StreamRec Progressive Project

Exercise 18.25 (**)

Extend the StreamRec IPW analysis from Section 18.12:

(a) Instead of logistic regression, use a gradient-boosted tree to estimate the propensity score. Compare covariate balance and ATE estimates between the two propensity models.

(b) Compute the ATT and ATU separately using IPW. Confirm that $\text{ATT} < \text{ATU}$ (the algorithm recommends where the causal effect is smallest). Explain why this pattern is expected given the recommendation algorithm's design.

(c) Propose a simple modification to the StreamRec algorithm that would increase the causal impact of recommendations (hint: recommend where $\hat{\tau}(X)$ is large, not where $\hat{Y}(1 \mid X)$ is large). This previews the targeting policy from Chapter 19.

Exercise 18.26 (***)

Design a difference-in-differences strategy for StreamRec. Suppose StreamRec is rolling out a new recommendation algorithm to 50% of users (randomly selected) on a specific date.

(a) Define the treatment and control groups, the pre and post periods, and the outcome.

(b) Write the DiD regression specification with user fixed effects and time fixed effects.

(c) Simulate the rollout data (including the baseline engagement patterns and the causal effect of the new algorithm). Estimate the DiD effect and create an event study plot.

(d) Discuss the threats to the parallel trends assumption in this context. Can StreamRec validate parallel trends using pre-rollout data?

Exercise 18.27 (***)

Implement a complete causal estimation pipeline using DoWhy for the StreamRec dataset:

(a) Define the causal graph (treatment: recommendation, outcome: engagement, confounders: user preference, activity level, tenure, item popularity, item quality).

(b) Use DoWhy's identify_effect to determine the estimand and valid adjustment sets.

(c) Estimate using three different methods: propensity score weighting, propensity score matching, and the linear regression method. Report all estimates.

(d) Run all four DoWhy refutation tests (placebo treatment, random common cause, data subset, unobserved common cause). Interpret the results.

Exercise 18.28 (****)

Combining methods for robust causal estimation.

Design a procedure that combines IPW, AIPW, and IV to estimate the recommendation effect under different scenarios:

(a) Define three scenarios: (i) all confounders observed, (ii) one confounder unobserved but a valid instrument exists, (iii) neither full conditional ignorability nor a valid instrument is available.

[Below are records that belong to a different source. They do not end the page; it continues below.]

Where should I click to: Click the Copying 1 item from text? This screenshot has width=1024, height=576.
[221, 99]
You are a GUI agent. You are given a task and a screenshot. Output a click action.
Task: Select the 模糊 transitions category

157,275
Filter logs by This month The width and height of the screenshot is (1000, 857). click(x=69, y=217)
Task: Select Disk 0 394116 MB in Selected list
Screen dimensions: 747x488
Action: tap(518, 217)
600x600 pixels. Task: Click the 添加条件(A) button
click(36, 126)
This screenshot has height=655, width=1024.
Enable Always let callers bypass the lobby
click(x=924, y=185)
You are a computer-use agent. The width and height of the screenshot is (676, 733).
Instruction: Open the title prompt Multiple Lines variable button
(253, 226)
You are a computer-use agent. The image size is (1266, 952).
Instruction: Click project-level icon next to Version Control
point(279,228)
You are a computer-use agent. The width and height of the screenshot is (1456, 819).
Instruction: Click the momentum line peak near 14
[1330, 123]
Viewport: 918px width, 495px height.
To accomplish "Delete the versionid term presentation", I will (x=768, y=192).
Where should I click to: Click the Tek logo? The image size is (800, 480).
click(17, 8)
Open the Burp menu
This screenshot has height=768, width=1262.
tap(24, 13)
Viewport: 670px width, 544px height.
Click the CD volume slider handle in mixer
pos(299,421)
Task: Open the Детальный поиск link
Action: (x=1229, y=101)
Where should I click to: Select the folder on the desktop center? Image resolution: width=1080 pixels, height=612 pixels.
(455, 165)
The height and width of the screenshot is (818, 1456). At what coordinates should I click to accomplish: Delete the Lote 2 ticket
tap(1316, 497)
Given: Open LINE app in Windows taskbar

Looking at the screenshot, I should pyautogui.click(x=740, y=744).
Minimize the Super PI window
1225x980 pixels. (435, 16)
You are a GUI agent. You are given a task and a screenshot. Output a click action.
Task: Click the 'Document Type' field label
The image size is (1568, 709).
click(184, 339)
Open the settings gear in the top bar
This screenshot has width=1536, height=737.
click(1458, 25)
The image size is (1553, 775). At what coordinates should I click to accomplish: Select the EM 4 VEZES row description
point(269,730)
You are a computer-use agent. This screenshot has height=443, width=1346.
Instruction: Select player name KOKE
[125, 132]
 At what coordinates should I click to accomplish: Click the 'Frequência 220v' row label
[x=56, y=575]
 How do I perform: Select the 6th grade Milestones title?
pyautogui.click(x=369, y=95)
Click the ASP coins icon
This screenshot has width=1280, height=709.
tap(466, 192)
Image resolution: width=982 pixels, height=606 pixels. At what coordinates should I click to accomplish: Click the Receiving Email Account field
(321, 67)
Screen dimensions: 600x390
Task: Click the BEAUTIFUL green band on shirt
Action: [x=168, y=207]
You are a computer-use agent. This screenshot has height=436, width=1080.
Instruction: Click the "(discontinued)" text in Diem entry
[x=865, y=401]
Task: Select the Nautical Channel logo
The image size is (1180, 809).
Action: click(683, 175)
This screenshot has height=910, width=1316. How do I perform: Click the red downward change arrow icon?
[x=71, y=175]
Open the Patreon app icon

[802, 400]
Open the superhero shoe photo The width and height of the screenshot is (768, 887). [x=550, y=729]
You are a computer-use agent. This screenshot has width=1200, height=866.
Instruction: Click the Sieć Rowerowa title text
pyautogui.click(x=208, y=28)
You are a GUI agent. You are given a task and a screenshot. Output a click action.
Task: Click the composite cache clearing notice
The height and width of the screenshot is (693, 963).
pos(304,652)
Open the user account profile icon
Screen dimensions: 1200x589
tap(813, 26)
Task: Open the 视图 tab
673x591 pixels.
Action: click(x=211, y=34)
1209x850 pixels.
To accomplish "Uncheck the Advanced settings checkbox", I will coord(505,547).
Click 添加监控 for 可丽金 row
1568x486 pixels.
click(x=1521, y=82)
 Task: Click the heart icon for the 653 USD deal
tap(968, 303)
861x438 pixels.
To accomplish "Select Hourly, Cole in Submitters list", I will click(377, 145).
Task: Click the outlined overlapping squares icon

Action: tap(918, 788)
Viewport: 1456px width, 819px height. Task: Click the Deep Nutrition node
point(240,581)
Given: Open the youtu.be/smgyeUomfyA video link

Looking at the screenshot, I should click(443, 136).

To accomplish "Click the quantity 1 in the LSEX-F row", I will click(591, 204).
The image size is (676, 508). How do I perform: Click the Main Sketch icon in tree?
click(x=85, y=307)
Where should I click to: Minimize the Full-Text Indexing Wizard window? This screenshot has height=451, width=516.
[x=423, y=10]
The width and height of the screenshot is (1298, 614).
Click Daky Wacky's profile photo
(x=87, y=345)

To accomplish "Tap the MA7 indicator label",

(b) For scenario (iii), implement the Oster (2019) method for bounding the treatment effect based on the degree of selection on observables as a guide to selection on unobservables. Compute the identified set: what range of treatment effects is consistent with the data and an assumption about the degree of unobserved confounding?

(c) Write a function robust_causal_estimate() that takes data and assumptions as input, automatically selects the appropriate method(s), runs diagnostics, and returns estimates with honest uncertainty quantification.